CJ-107 白地黒掻落牡丹文瓶
時代: 北宋時代(12世紀)  、 サイズ: 高さ 43cm×胴径 21.5cm
価格: \
磁州窯。
細く伸びた胴には小さな口縁が付く、いわゆる梅瓶形の器形。文様は白地を効果的に生かし、その上に菱形に整えられた牡丹の折枝が上下二段にバランスよく配された繊細な構成で、整った器形と相俟って気品のある美しさを漂わせている。白地黒掻落は灰色土の素地に白化粧を施し、さらにその上に鉄絵具(黒化粧)を掛け、掻落しや線彫りの技法で文様以外の部分の鉄絵具を削り取って白地を出し、透明釉を掛けて焼成する。白地に黒の文様が浮き上がる印象的な装飾で、北宋後期の磁州窯で盛んに用いられた。

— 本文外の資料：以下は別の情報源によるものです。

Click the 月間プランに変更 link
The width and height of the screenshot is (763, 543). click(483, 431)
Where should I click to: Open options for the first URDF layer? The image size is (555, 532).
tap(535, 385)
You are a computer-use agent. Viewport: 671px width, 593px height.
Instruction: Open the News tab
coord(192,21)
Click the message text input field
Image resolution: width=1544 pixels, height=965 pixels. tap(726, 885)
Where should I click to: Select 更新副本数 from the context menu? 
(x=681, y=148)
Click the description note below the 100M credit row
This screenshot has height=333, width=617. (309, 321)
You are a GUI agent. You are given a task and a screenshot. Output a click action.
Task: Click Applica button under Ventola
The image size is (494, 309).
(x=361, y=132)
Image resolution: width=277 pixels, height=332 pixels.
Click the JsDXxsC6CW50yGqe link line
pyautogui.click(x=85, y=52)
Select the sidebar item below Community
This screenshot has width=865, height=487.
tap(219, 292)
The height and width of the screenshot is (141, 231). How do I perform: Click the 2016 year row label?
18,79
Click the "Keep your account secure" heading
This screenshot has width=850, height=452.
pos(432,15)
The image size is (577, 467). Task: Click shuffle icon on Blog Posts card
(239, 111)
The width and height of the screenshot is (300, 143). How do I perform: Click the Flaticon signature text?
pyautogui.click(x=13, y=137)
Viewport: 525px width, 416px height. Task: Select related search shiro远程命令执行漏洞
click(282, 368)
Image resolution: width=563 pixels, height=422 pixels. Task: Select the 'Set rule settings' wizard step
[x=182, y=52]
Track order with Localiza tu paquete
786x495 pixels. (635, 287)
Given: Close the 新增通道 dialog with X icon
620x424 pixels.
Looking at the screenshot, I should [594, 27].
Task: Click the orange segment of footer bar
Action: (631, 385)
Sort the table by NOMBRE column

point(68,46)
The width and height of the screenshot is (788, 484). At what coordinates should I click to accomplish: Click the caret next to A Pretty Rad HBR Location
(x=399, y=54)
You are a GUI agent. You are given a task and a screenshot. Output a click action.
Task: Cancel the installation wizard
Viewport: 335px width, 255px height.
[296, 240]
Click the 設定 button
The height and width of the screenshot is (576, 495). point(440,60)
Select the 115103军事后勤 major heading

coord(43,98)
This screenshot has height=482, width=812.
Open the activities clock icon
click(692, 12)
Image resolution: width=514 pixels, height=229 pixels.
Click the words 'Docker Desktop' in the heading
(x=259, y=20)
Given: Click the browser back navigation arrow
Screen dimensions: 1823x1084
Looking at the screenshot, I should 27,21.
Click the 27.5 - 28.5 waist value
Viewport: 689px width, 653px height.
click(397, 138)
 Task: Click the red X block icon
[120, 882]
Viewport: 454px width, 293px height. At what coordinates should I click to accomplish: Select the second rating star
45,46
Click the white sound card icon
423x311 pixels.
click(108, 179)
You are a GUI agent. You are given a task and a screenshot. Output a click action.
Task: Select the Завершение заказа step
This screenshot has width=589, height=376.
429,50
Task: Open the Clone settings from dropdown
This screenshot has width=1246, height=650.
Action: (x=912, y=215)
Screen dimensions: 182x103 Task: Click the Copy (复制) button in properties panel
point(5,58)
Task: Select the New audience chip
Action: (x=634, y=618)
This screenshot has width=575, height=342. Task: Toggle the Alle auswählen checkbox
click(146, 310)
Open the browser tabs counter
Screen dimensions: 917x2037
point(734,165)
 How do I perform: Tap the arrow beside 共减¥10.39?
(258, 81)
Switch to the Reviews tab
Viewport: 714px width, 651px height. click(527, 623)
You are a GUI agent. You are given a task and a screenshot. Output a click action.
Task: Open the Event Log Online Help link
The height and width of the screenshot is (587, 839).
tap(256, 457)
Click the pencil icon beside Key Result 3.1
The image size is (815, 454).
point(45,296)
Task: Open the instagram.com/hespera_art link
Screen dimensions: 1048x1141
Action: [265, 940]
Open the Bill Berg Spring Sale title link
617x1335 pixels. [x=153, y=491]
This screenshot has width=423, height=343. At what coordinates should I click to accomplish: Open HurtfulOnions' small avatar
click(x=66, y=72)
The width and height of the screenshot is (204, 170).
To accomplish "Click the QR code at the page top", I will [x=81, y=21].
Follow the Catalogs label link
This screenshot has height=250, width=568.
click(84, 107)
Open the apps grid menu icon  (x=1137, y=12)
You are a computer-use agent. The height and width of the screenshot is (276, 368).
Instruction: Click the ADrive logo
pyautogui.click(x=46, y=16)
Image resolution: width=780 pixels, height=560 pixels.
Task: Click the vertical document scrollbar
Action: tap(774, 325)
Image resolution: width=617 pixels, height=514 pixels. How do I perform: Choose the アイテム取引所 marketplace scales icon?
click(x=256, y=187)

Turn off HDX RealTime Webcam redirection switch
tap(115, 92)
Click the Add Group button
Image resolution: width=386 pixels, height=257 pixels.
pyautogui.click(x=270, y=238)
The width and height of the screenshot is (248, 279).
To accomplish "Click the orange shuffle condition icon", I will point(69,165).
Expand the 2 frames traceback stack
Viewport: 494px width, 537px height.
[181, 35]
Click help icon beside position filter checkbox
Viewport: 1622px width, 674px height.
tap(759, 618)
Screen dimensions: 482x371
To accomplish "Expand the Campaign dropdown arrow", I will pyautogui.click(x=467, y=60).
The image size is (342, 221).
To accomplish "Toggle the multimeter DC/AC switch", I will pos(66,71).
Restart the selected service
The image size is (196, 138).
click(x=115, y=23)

文様より白地のところがはるかに多く、また牡丹の折枝の文様自体、中々複雑なものであるから、掻落しはそれだけ根気のいる仕事だったに違いない。格別洗練された意匠であるが、この芸術味を深く理解できるのは宋磁をこよなく愛し、多くの優品を将来してきた日本人の感性が一番であろう。宋磁の名品である。本当に美しい・素晴しい・欲しいと思った時に手に入れる時は値段の高低に迷わない。良い物を手に入れた、持った喜びが胸にくる。ああ良かった、嬉しいと思うものだ。
類品は永青文庫蔵が名品として知られ、白鶴美術館の白磁黒掻落し龍文瓶と共に磁州窯製品唯二の重要文化財。香港著名収蔵家より数年がかりでの入手。